__WORK INSTRUCTIONS__:
1. In the text on processing the pipeline output, what format does the pipeline run produce?
2. Carry on the text on processing the pipeline output from its final line.

__DOCUMENT TEXT__:

........

Parsed has this many lines: 4403


# Process the output

* The output of the pipeline run is a conll-u string
* You can parse it in any number of ways
* This is my preferred:

In [9]:
ID,FORM,LEMMA,UPOS,XPOS,FEAT,HEAD,DEPREL,DEPS,MISC=range(10) #the 10 columns

def read_conll(inp,max_sent=0,drop_tokens=True,drop_nulls=True):
    """
    inp: list of lines or an open file
    max_sent: 0 for all, >0 to limit
    drop_tokens: ignore multiword token lines
    drop_nulls: ignore null nodes in enhanced dependencies

    Yields lines of the parse and comments
    """

    comments=[]
    sent=[]
    yielded=0
    for line in inp:
        line=line.rstrip("\n")
        if line.startswith("#"):
            comments.append(line)
        elif not line:
            if sent:
                yield sent,comments
                yielded+=1
                if max_sent>0 and yielded==max_sent:
                    break
                sent,comments=[],[]
        else:
            cols=line.split("\t")
            if drop_tokens and "-" in cols[ID]:
                continue
            if drop_nulls and "." in cols[ID]:
                continue
            sent.append(cols)

........

__RECORDED DATA__:
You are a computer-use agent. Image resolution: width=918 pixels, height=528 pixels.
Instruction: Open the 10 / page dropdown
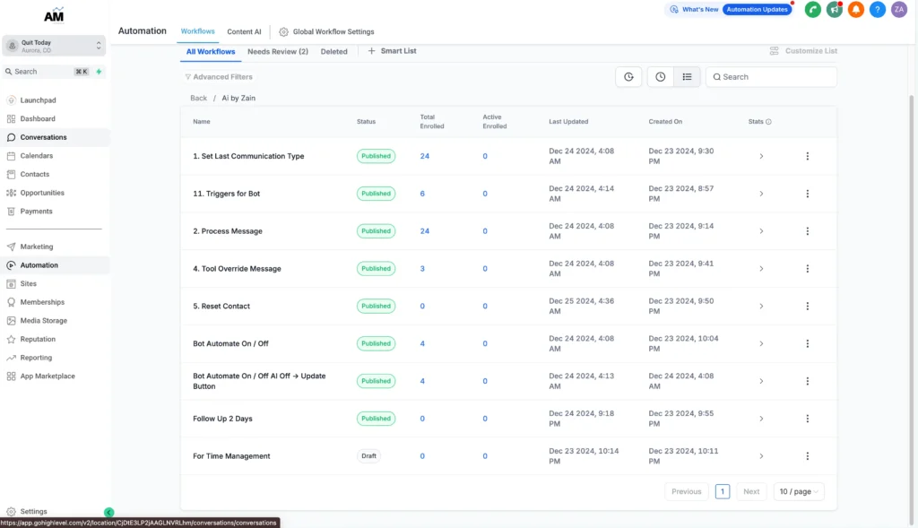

........

__RESPONSES TO THE TASKS__:
1. A conll-u string.

2.
    else:
        if sent:
            yield sent,comments

for one_sent,comments in read_conll(parsed.split("\n"),5):
    words=(word_line[FORM] for word_line in one_sent)
    lemmas=(word_line[LEMMA] for word_line in one_sent)
    print(" ".join(words))
    print(" ".join(lemmas))
    print()

# and that's really all there is to it :)


Minulla on ruskea koira !
minä olla ruskea koira !

Se haukkuu ja juoksee .
se haukkua ja juosta .

Voi että !
voi että !

Minulla on ruskea koira !
minä olla ruskea koira !

Se haukkuu ja juoksee .
se haukkua ja juosta .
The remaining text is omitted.